> [Directions]:
Rewrite the records below, replacing "Where should I click to" with "What point should I click to" wherever it occurs and keeping everything else the same.

> [Entries supplied]:
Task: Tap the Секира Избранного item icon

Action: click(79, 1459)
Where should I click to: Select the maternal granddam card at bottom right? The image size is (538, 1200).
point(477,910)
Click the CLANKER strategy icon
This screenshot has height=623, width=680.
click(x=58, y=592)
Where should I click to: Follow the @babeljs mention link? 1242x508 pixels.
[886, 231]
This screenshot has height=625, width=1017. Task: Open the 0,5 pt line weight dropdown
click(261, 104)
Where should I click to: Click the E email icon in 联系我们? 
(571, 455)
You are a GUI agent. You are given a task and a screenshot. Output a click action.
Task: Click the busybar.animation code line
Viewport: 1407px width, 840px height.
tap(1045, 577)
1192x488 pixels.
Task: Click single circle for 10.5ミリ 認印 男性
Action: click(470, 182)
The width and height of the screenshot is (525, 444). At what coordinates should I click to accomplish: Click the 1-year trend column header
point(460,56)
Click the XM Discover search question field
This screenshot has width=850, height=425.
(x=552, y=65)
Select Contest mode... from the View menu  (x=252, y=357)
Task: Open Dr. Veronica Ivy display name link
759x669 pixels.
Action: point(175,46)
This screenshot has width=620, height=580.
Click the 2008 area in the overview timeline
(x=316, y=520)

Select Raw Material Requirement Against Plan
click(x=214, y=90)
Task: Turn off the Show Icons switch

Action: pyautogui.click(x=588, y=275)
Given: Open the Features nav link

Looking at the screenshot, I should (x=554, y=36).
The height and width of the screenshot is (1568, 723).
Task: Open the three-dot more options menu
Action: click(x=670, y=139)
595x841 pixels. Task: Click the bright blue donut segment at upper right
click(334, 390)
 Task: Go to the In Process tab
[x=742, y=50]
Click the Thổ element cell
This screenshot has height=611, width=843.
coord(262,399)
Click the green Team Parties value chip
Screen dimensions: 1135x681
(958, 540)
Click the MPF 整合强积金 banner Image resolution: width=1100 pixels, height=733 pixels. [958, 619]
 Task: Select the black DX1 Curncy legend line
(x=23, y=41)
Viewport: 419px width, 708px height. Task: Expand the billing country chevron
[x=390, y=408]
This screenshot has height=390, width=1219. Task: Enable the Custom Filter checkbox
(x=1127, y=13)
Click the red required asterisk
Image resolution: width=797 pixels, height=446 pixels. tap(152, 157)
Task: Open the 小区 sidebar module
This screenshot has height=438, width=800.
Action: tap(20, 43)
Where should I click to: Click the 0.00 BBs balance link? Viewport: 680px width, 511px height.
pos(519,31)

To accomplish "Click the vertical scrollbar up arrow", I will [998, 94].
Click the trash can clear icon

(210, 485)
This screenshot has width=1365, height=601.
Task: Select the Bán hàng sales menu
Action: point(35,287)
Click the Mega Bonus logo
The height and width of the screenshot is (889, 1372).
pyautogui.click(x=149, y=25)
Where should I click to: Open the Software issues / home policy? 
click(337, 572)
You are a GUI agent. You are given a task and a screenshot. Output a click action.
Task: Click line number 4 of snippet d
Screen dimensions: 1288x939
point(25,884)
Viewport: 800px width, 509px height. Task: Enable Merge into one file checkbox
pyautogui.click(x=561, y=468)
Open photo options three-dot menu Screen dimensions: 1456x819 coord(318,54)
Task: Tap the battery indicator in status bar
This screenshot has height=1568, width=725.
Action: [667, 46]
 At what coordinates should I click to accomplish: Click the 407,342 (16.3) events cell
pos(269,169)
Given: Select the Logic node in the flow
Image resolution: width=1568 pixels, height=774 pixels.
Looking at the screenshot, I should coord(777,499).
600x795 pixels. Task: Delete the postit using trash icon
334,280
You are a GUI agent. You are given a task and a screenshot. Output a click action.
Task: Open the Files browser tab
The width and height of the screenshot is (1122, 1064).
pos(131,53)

> [Answer to this problem]:
Task: Tap the Секира Избранного item icon

Action: click(79, 1459)
What point should I click to: Select the maternal granddam card at bottom right? The image size is (538, 1200).
point(477,910)
Click the CLANKER strategy icon
This screenshot has height=623, width=680.
click(x=58, y=592)
What point should I click to: Follow the @babeljs mention link? 1242x508 pixels.
[886, 231]
This screenshot has height=625, width=1017. Task: Open the 0,5 pt line weight dropdown
click(261, 104)
What point should I click to: Click the E email icon in 联系我们? 
(571, 455)
You are a GUI agent. You are given a task and a screenshot. Output a click action.
Task: Click the busybar.animation code line
Viewport: 1407px width, 840px height.
tap(1045, 577)
1192x488 pixels.
Task: Click single circle for 10.5ミリ 認印 男性
Action: click(470, 182)
The width and height of the screenshot is (525, 444). At what coordinates should I click to accomplish: Click the 1-year trend column header
point(460,56)
Click the XM Discover search question field
This screenshot has width=850, height=425.
(x=552, y=65)
Select Contest mode... from the View menu  (x=252, y=357)
Task: Open Dr. Veronica Ivy display name link
759x669 pixels.
Action: point(175,46)
This screenshot has width=620, height=580.
Click the 2008 area in the overview timeline
(x=316, y=520)

Select Raw Material Requirement Against Plan
click(x=214, y=90)
Task: Turn off the Show Icons switch

Action: pyautogui.click(x=588, y=275)
Given: Open the Features nav link

Looking at the screenshot, I should (x=554, y=36).
The height and width of the screenshot is (1568, 723).
Task: Open the three-dot more options menu
Action: click(x=670, y=139)
595x841 pixels. Task: Click the bright blue donut segment at upper right
click(334, 390)
 Task: Go to the In Process tab
[x=742, y=50]
Click the Thổ element cell
This screenshot has height=611, width=843.
coord(262,399)
Click the green Team Parties value chip
Screen dimensions: 1135x681
(958, 540)
Click the MPF 整合强积金 banner Image resolution: width=1100 pixels, height=733 pixels. [958, 619]
 Task: Select the black DX1 Curncy legend line
(x=23, y=41)
Viewport: 419px width, 708px height. Task: Expand the billing country chevron
[x=390, y=408]
This screenshot has height=390, width=1219. Task: Enable the Custom Filter checkbox
(x=1127, y=13)
Click the red required asterisk
Image resolution: width=797 pixels, height=446 pixels. tap(152, 157)
Task: Open the 小区 sidebar module
This screenshot has height=438, width=800.
Action: tap(20, 43)
What point should I click to: Click the 0.00 BBs balance link? Viewport: 680px width, 511px height.
pos(519,31)

To accomplish "Click the vertical scrollbar up arrow", I will [998, 94].
Click the trash can clear icon

(210, 485)
This screenshot has width=1365, height=601.
Task: Select the Bán hàng sales menu
Action: point(35,287)
Click the Mega Bonus logo
The height and width of the screenshot is (889, 1372).
pyautogui.click(x=149, y=25)
What point should I click to: Open the Software issues / home policy? 
click(337, 572)
You are a GUI agent. You are given a task and a screenshot. Output a click action.
Task: Click line number 4 of snippet d
Screen dimensions: 1288x939
point(25,884)
Viewport: 800px width, 509px height. Task: Enable Merge into one file checkbox
pyautogui.click(x=561, y=468)
Open photo options three-dot menu Screen dimensions: 1456x819 coord(318,54)
Task: Tap the battery indicator in status bar
This screenshot has height=1568, width=725.
Action: [667, 46]
 At what coordinates should I click to accomplish: Click the 407,342 (16.3) events cell
pos(269,169)
Given: Select the Logic node in the flow
Image resolution: width=1568 pixels, height=774 pixels.
Looking at the screenshot, I should coord(777,499).
600x795 pixels. Task: Delete the postit using trash icon
334,280
You are a GUI agent. You are given a task and a screenshot. Output a click action.
Task: Open the Files browser tab
The width and height of the screenshot is (1122, 1064).
pos(131,53)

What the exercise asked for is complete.